External contrast means having a good difference between the design and the background. Internal contrast means that the elements of the logo can easily be distinguished from one another. A good identity has both aspects.
This is a drawback to using gradients, photographs or illustrations as logos. In one area there may be sufficient contrast, but in another there may not.
A quick tip – a few designer on Instagram seem to try to use all three primary colours in their logos. This is a bad idea because Yellow is a very light colour and consequently will not show up well against a white background.
W – Wayward Parts (Parts Out Of Harmony)
Visual conflict – elements that don’t harmonise – is a massive pitfall in logo design.
Examples include: Plopping a shape on some letters without considering the relative contours is an all too common mistake. You know, sometimes elements are not compatible or mismatched in some manner.
O – Overlapping Elements
You know, overlapping elements was once a popular technique in identity designs. But, people leaned around 100 years ago that it reduced legibility. Placing type over an image makes both the type and the image hard to read. Similar to overlapping is placing a signature inside a visual element. which makes the type subordinate to the visual and reduces legibility. Although, when the signature type is very brief I admit it can sometimes work, but only marginally. Larger signatures suffer considerably from this approach – it really ought to be avoided.
Putting text over another element is never a good idea and should be avoided.
U – Unrefined Shapes
Vector art is the medium in which all identities should be created, but this can be deceptive.
Vector art can give the impression to the designer that the shapes are better than they actually are because the edges are all crisp and clean. This can be especially true when altering letterforms if the designer fails to be sensitive to the inherent shapes of the font. Lack of sensitivity to angles is another shortcoming and curves also demand sensitive execution.
Because it is vector art, initially they can look passable but on further inspection we could notice that it is not a very sensitive design, not very subtle. Over time these clumsy curves become irksome and grating and you will want your logo replaced.
T – Tiny, Thin Elements
We have already dealt with the problem of thin mass, in this post. A similar but distinct issue is that of tiny elements, or thin lines. Even when found in a logo that has sufficient mass.

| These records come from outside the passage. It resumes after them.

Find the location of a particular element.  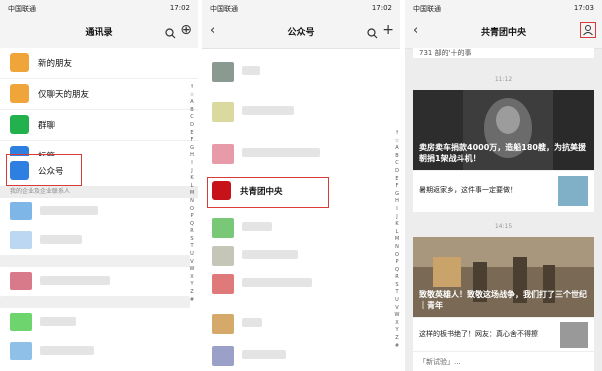

list-item-label: 仅聊天的朋友 is located at coordinates (64, 95).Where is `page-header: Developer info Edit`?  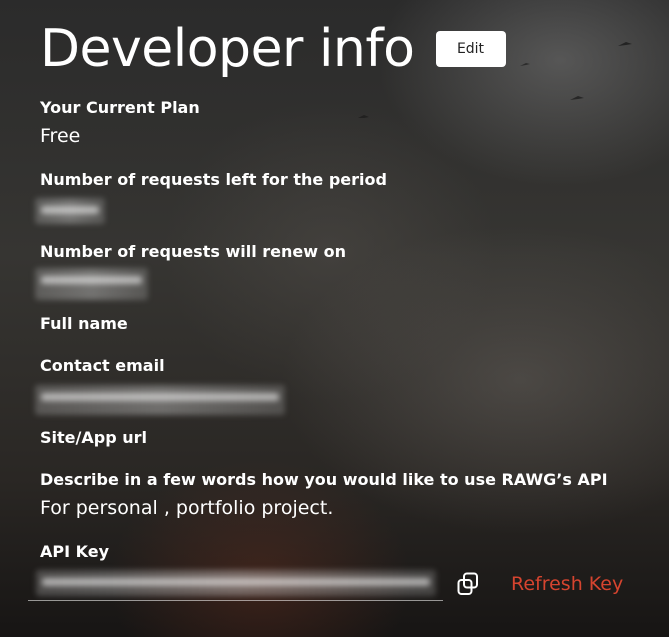
page-header: Developer info Edit is located at coordinates (273, 49).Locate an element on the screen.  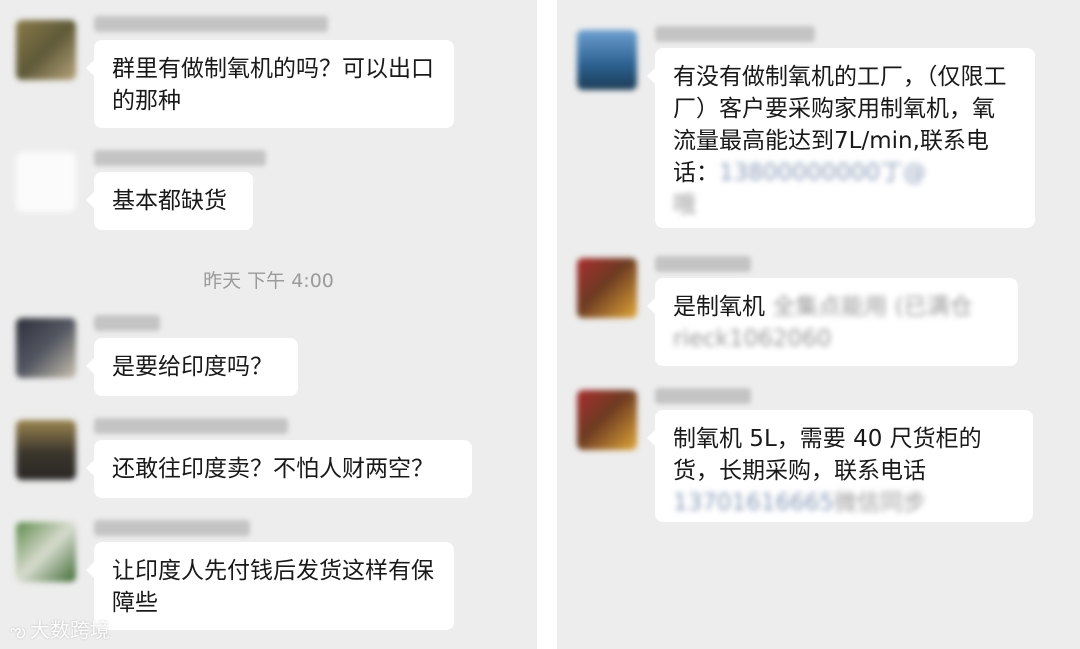
timestamp: 昨天 下午 4:00 is located at coordinates (268, 281).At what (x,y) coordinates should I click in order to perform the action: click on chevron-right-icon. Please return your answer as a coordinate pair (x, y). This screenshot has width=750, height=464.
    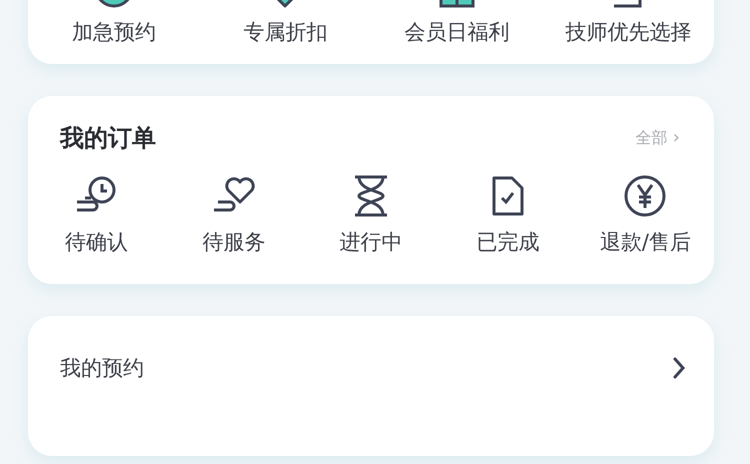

In every kind of printing (be that laser, off set, RISO, ink jet) there is a setback. I call it ‘ink creep’. The ink from the bigger object flows in to the negative space of the smaller elements to some degree. If the line is substantial enough, it will survive the encroachment. On the other hand, if the negative space on between the elements is too fine then it can fill in or be compromised. This is why designers don’t use fonts with small serifs in reverse; the serifs fill in. Fine reversed lines in a logo are susceptible to a similar fate. And, thin positive lines in a logo become thin negative lines when the logo is reversed.
Pixel Mush is another issue; the problem of Tiny, Thin Elements is not confined to print.
Some folks may not like an acronym. But, B.L.O.W.O.U.T. could be the difference between you getting a good logo and a duff one. Plus, it helps me remember what to do. If you take all of the elements mentioned in this blog post then you will avoid a design blowout when you next go to make a logo. The essential quality of good design is instant recognition and clarity. Anything that detracts from that is counter productive and contrary to what good design should be.